L’Avandia riduce il rischio di sviluppare il diabete

Venerdì scorso i ricercatori hanno annunciato che il trattamento dei pazienti ad alto rischio con il farmaco antidiabetico orale Avandia riduce di circa due terzi il rischio di sviluppare il diabete di tipo 2.

Questa forma di diabete, la più comune, è strettamente legata all’obesità ed è in aumento in tutto il mondo, favorita da una dieta scorretta e da stili di vita sedentari.
Per il trattamento del diabete di tipo 2 vengono utilizzati vari farmaci, ma finora nessuno di questi è stato approvato a scopo preventivo.

In una sperimentazione clinica condotta su pazienti con scarsa tolleranza al glucosio, 5269 adulti sono stati assegnati all’assunzione giornaliera dell’Avandia o di un placebo per una media di 3 anni.

Dal follow-up è emerso che, per i soggetti facenti parte del gruppo destinato ad assumere l’Avandia, le probabilità di sviluppare la malattia o morire erano inferiori del 60% rispetto al gruppo del placebo e il rischio che la progressione della malattia progredisse in diabete vero e proprio risultava ridotto del 62%.

Per i pazienti che assumevano l’Avandia le probabilità di tornare a livelli glicemici normali erano inoltre del 70% maggiori. Per essi sussisteva pero’ un piccolo aumento del rischio di insufficienza cardiaca non fatale, una patologia caratterizzata da indebolimento del muscolo cardiaco, che diviene incapace di mantenere un adeguato apporto di sangue ai tessuti.
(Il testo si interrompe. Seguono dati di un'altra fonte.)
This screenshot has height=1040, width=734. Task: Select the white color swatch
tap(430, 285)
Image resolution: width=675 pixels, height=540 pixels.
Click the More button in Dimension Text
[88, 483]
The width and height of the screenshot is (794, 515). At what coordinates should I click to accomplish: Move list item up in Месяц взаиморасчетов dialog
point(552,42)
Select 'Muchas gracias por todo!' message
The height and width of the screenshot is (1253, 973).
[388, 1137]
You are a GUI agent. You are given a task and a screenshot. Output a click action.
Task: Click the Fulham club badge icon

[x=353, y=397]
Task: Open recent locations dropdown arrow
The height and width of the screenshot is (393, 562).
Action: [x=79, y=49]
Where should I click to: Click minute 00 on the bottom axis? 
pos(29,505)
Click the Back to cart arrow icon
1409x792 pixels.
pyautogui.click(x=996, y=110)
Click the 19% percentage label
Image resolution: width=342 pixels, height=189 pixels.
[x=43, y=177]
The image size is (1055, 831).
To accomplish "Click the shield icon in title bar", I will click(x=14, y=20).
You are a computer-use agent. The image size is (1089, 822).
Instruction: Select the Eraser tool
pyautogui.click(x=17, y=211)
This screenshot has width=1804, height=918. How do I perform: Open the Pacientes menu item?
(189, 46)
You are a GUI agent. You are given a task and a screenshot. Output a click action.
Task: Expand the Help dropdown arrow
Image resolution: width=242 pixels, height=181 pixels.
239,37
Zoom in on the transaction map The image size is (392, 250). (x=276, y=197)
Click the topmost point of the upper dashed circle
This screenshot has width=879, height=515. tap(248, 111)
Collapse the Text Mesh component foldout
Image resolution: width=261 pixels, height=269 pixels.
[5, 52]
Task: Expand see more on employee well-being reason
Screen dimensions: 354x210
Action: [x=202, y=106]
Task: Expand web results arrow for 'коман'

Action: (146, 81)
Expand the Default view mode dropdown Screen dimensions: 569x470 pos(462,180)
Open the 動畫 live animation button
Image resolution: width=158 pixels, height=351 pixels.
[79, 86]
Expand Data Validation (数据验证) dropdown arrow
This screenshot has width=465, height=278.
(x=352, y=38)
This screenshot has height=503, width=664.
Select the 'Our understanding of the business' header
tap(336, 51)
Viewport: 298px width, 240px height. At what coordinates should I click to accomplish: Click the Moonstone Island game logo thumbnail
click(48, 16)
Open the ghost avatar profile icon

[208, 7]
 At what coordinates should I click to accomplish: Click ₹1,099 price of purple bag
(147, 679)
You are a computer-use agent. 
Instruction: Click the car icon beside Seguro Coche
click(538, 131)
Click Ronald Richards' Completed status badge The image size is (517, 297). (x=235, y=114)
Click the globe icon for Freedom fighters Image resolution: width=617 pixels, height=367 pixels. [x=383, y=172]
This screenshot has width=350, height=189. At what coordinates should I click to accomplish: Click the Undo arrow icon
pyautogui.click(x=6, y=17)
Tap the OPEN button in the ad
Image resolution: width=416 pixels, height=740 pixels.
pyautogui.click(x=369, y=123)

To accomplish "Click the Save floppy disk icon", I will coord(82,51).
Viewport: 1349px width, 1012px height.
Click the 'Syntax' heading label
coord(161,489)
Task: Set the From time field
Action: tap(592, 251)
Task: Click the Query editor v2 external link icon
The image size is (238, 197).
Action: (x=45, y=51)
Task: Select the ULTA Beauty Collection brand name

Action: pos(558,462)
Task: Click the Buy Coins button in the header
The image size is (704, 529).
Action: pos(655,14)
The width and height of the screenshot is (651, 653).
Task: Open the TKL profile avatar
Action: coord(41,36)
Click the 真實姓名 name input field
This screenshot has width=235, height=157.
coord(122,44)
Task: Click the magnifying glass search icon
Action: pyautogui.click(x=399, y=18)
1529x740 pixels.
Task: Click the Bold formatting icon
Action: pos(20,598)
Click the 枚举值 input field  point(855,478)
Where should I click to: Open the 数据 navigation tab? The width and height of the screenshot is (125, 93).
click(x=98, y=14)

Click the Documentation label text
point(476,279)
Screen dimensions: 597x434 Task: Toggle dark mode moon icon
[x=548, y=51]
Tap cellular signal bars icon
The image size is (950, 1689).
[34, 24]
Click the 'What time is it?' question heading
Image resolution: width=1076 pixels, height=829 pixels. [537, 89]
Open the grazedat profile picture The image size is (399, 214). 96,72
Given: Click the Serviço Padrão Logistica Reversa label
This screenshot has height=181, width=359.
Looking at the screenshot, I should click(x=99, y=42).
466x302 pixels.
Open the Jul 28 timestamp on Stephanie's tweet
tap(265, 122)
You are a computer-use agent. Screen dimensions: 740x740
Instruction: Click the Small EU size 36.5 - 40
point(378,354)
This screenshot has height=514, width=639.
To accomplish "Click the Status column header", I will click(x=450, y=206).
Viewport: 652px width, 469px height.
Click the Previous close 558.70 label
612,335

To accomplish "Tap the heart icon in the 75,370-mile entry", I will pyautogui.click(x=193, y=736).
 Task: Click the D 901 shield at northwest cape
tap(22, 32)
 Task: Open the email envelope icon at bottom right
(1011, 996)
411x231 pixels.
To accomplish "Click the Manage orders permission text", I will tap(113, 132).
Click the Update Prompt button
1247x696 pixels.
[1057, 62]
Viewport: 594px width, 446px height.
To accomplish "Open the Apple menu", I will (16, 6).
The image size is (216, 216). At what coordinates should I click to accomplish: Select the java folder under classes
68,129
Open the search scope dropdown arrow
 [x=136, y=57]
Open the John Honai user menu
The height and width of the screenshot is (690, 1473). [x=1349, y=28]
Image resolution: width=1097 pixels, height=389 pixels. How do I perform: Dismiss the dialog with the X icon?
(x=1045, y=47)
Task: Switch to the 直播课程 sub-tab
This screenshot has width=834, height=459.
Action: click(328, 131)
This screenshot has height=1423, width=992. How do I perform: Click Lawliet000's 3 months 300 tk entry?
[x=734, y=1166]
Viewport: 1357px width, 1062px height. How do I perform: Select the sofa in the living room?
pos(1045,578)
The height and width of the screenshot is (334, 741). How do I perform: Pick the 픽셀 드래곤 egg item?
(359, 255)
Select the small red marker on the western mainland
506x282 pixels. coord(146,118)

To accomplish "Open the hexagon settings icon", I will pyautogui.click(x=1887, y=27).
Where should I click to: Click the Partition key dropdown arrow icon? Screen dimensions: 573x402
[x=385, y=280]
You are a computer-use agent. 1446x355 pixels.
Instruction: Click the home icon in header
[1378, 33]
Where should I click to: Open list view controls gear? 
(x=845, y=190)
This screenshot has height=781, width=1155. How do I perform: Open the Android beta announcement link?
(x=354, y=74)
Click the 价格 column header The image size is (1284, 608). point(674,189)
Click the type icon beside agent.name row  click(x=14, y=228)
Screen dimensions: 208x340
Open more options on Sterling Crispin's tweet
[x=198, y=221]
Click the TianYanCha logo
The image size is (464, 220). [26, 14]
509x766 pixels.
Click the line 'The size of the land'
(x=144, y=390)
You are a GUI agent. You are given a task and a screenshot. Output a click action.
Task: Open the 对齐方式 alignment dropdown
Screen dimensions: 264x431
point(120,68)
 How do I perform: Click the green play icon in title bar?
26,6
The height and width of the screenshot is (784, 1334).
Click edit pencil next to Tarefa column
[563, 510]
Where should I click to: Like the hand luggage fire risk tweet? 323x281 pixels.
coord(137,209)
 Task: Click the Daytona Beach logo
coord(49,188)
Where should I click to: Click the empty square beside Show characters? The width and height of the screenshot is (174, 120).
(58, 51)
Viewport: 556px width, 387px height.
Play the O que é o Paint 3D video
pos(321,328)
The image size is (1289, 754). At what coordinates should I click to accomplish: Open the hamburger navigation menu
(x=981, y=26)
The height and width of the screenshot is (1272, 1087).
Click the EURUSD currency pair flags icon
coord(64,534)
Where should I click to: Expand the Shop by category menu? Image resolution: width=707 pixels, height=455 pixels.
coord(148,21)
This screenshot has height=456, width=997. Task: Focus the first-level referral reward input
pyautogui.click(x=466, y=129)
In conclusione, secondo i ricercatori, i risultati globali indicano che, introducendo l’Avandia e attenendosi alle raccomandazioni basilari sullo stile di vita:”il rischio di sviluppare il diabete si riduce sostanzialmente, pertanto questo approccio offre una nuova possibilità in fatto di prevenzione”.

Durante i tre anni di sperimentazione, i cui risultati sono stati svelati a una conferenza della European Association for the Study of Diabetes a Copenhagen e verranno pubblicati sul numero di questa settimana della rivista medica Lancet, a tutti i pazienti oggetto dello studio è stato detto di praticare attività fisica e di tenere sotto controllo la dieta.

I ricercatori della McMaster University, Hamilton, Ontario, Canada, hanno concluso che, su 1000 pazienti trattati con l’Avandia per 3 anni, si sono prevenuti circa 144 casi di diabete e si sono manifestati 4-5 casi di insufficienza cardiaca.

“I vantaggi sono notevolmente superiori agli svantaggi”, ha affermato il Professor Salim Yusuf, ricercatore principale aggiunto.

In totale, durante lo studio, il 10,6% dei pazienti che assumevano l’Avandia ha sviluppato il diabete, rispetto al 25% degli assuntori del placebo.
Nel gruppo dei pazienti sottoposti a trattamento attivo, l’insufficienza cardiaca si è manifestata nello 0,5% dei soggetti, rispetto allo 0,1% del placebo.
In tutti i casi di insufficienza cardiaca la terapia è stata efficace.

Nell’ambito dello studio canadese è stato inoltre valutato un farmaco per l’ipertensione (nome generico ramipril), riscontrando però che non riduce il rischio di diabete o decesso, sebbene sia stato utile in alcuni pazienti per riportare i livelli glicemici entro la norma.

Lo studio DREAM (Diabetes Reduction Assessment with Ramipril and Rosiglitazone Medication, Valutazione della riduzione del diabete con i farmaci ramipril e rosiglitazone) è stato finanziato da Canadian Institutes of Health Research, Sanofi-Aventis, GlaxoSmithKline e King Pharmaceuticals.

 

 

 

Di Gelu Sulugiuc e Ben Hirschler

(Reuters)

Fonte: The Lancet, 15 settembre 2005.